Ativo desde 2004, o sistema baseia-se na estratificação térmica natural do lago, onde a água em grandes profundidades mantém temperaturas constantes próximas a 4 °C. Para aproveitar esse recurso, tubulações que se estendem por quilômetros captam a água fria e a conduzem até estações de troca térmica. Para garantir a segurança e evitar a contaminação, a água do lago não circula nos prédios; ela transfere seu frio para um circuito secundário de água limpa, que é então distribuído para as edificações conectadas.
Atualmente, a rede abrange 40 quilômetros de tubulações subterrâneas, atendendo 200 edifícios e cobrindo mais de 40 milhões de pés quadrados de área construída. A substituição de compressores e chillers tradicionais por esse mecanismo passivo reduz drasticamente o consumo de eletricidade e a emissão de gases de efeito estufa, além de diminuir a necessidade de manutenção e o uso de refrigerantes químicos.

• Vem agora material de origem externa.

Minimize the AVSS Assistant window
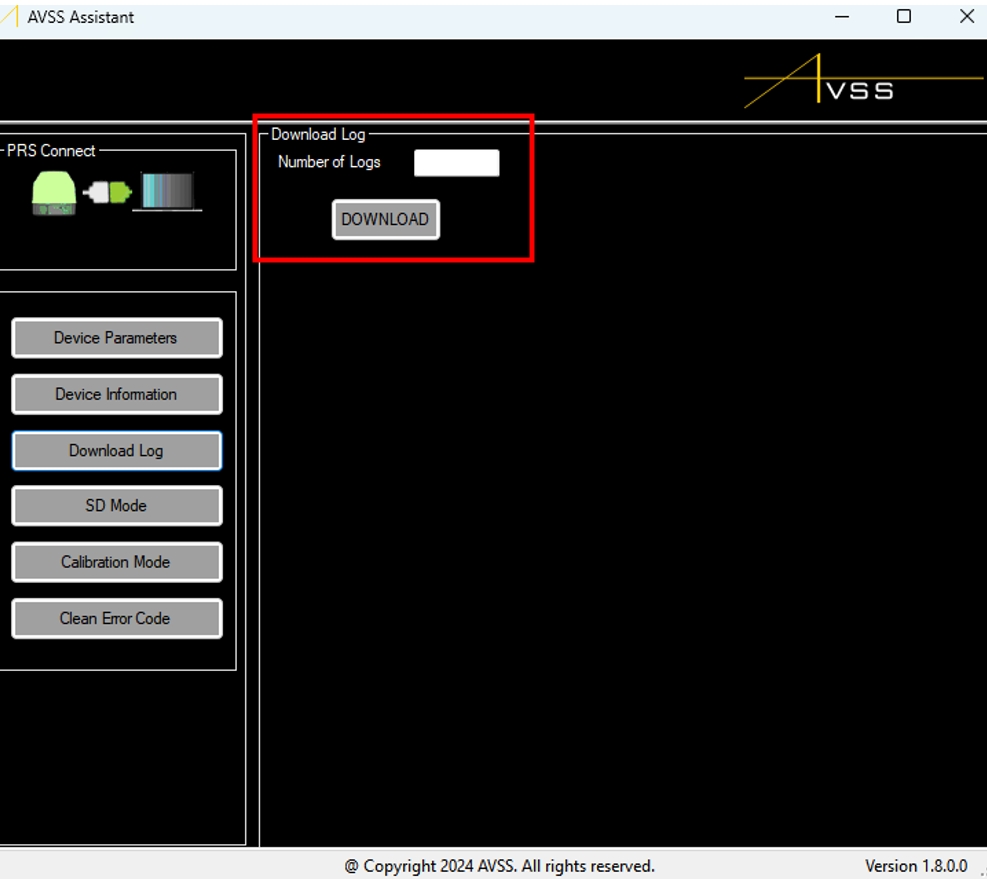Viewport: 987px width, 882px height. pyautogui.click(x=843, y=17)
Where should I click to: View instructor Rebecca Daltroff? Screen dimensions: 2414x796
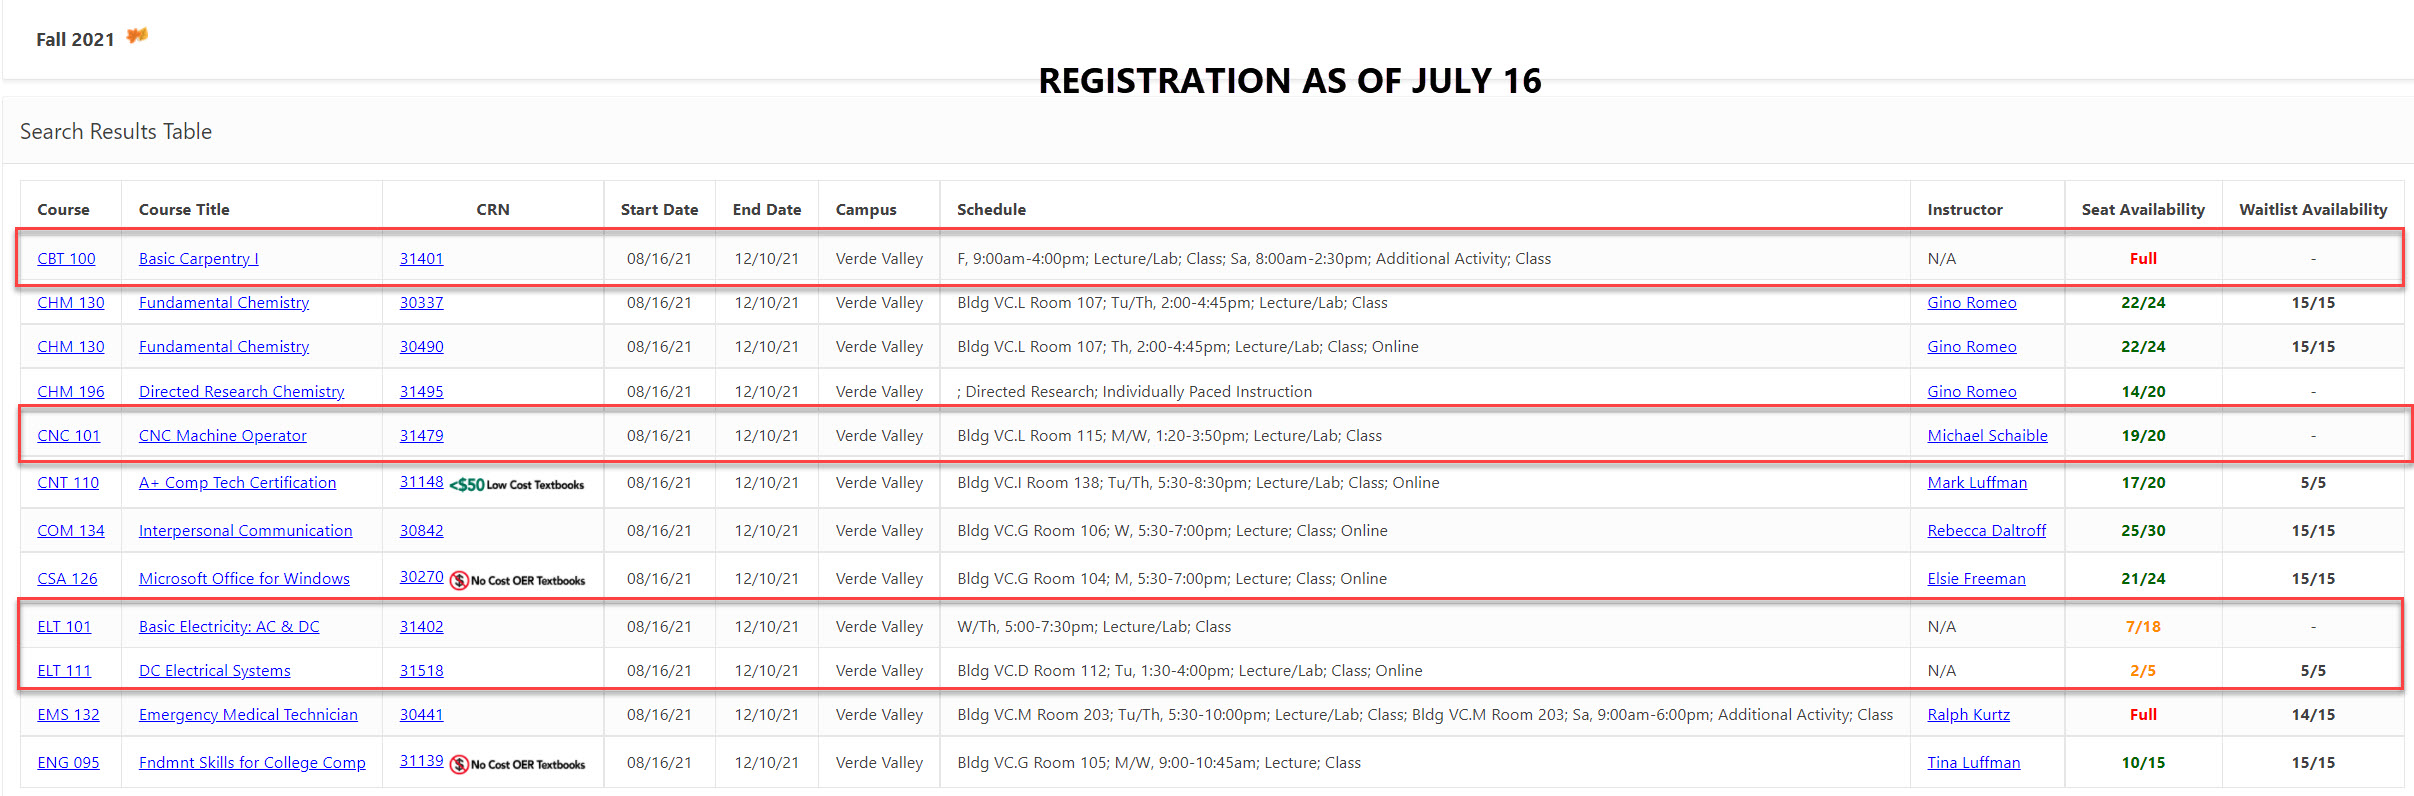point(1986,530)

Diferente de fontes renováveis intermitentes, como a solar e a eólica, o resfriamento por água profunda oferece estabilidade contínua, operando 24 horas por dia, independentemente de variações sazonais ou condições climáticas. Em Toronto, a eficiência é potencializada por uma sinergia com o sistema de abastecimento de água potável da cidade, integrando as infraestruturas hídrica e energética para reduzir redundâncias.
O sucesso da operação canadense impulsionou projetos similares em outras partes do globo, incluindo redes urbanas em cidades europeias que utilizam a água do mar e iniciativas em instituições como a Universidade Cornell. No entanto, a implementação dessa tecnologia enfrenta barreiras, como o alto investimento inicial para a construção da rede de captação e a dependência de condições geográficas específicas, como a existência de corpos d'água profundos e frios.
A abordagem de Toronto propõe uma mudança de paradigma na engenharia urbana, transformando o Lago Ontário de um elemento geográfico em um componente ativo da infraestrutura da cidade. Diante do aquecimento global e da crescente demanda por climatização, a integração de recursos naturais como alternativa aos sistemas mecânicos surge como uma via para cidades mais sustentáveis.